Monday, August 4, 2014

Why the Pool Was Actually The Worst

As summer is coming to an end, I started to reminisce about the days of yore when I lived and breathed for summertime. Especially when it came to the pool. But then I remembered all the asinine things about the pool and decided that only a child would love that environment.

Pool Floaties



These were intentionally the most uncomfortable things on the planet, so as to almost incentivize you into learning how to swim on your own faster. Why was the arm hole the size of a golf ball? Whose arm was that small? It took at least one full blown adult to yank those things up a child’s arm. And then you’d just go run and jump in the pool and one would effortlessly slip off and you’re left clinging for your life while the one floating arm is all that’s left keeping you alive.

Pool Shoes

Even as a child I aptly named these things “drown shoes”. I was FORCED to wear them when, usually about midway through the summer, my feet were so raw from going off the diving board all day every day that they were bleeding.

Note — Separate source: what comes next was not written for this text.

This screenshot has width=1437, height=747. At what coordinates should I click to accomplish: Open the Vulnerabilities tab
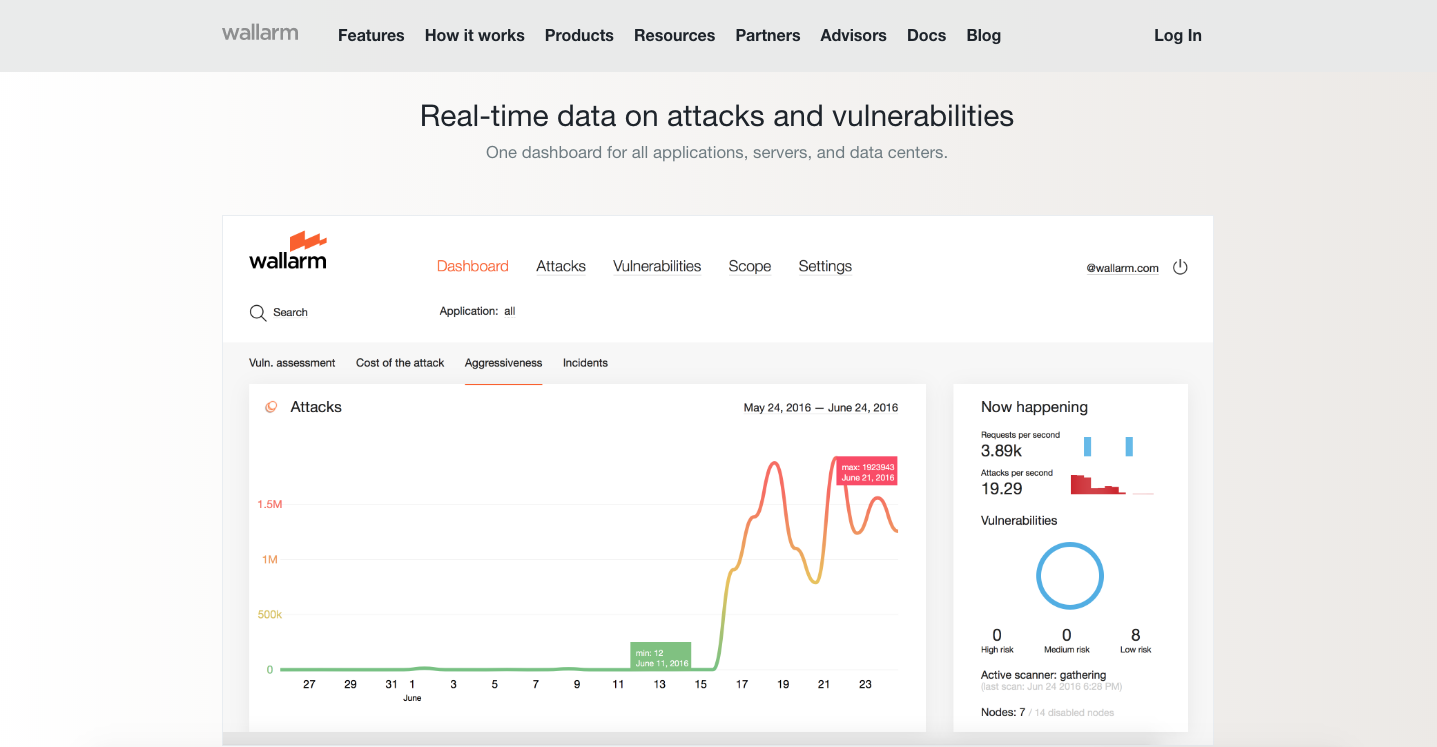[657, 266]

 I would wear these miniature anchors and jump off the diving board straight into a physical fitness test to see if I could get to the side of the pool without the lifeguard having to dive in. Because that’s what my awkward, muscle-less body needed: a life-or-death coordination challenge.

Adult Swim

The lifeguards timed this every-hour-on-the-hour 10 minute hiatus using microwave minutes. Every second of this bore-fest dragged on into an eternity. We were relegated to playing non-pool games which exclusively equaled foursquare.

(What kind of bullshit foursquare is this?!? Get back in your square!!)

 And then some nightmare teenager would come in and shoe shine all the younger kids, and have a tea party with their best friends and you would be forced to weirdly sit with one foot in the pool. As if having 10% of your body in the pool was comforting and also a way to “stick it to the man” and by man I mean 15 year old life guard taking a cigarette break.

(Picture these being my feet.... only with shoes on.)

Sharks and Minnows


This game is stand alone evidence that God exists. Because there was zero reason why I didn’t die playing this game. Here’s the sound logic of 12 year olds: You are outside of the pool on one side – you are a minnow. The “sharks” are in the pool on the other side. They start to swim over. You have to dive in (usually over their heads as if you were participating in an equestrian style water-pony jumping competition) and try to reach the other wall without getting tagged. 



As if that’s not dangerous enough, we added a rule that the drains at the bottom of the 10 foot deep pool were “bases” as well. So we would torpedo down to grab the drains as a ½ way safe place. The sharks got smart to this and would rip minnows off the drains, causing them to be out. So what did minnows do? JAM THEIR FINGERS INTO THE DRAINS SO WE COULDN’T GET RIPPED OFF. I hate even retelling that story.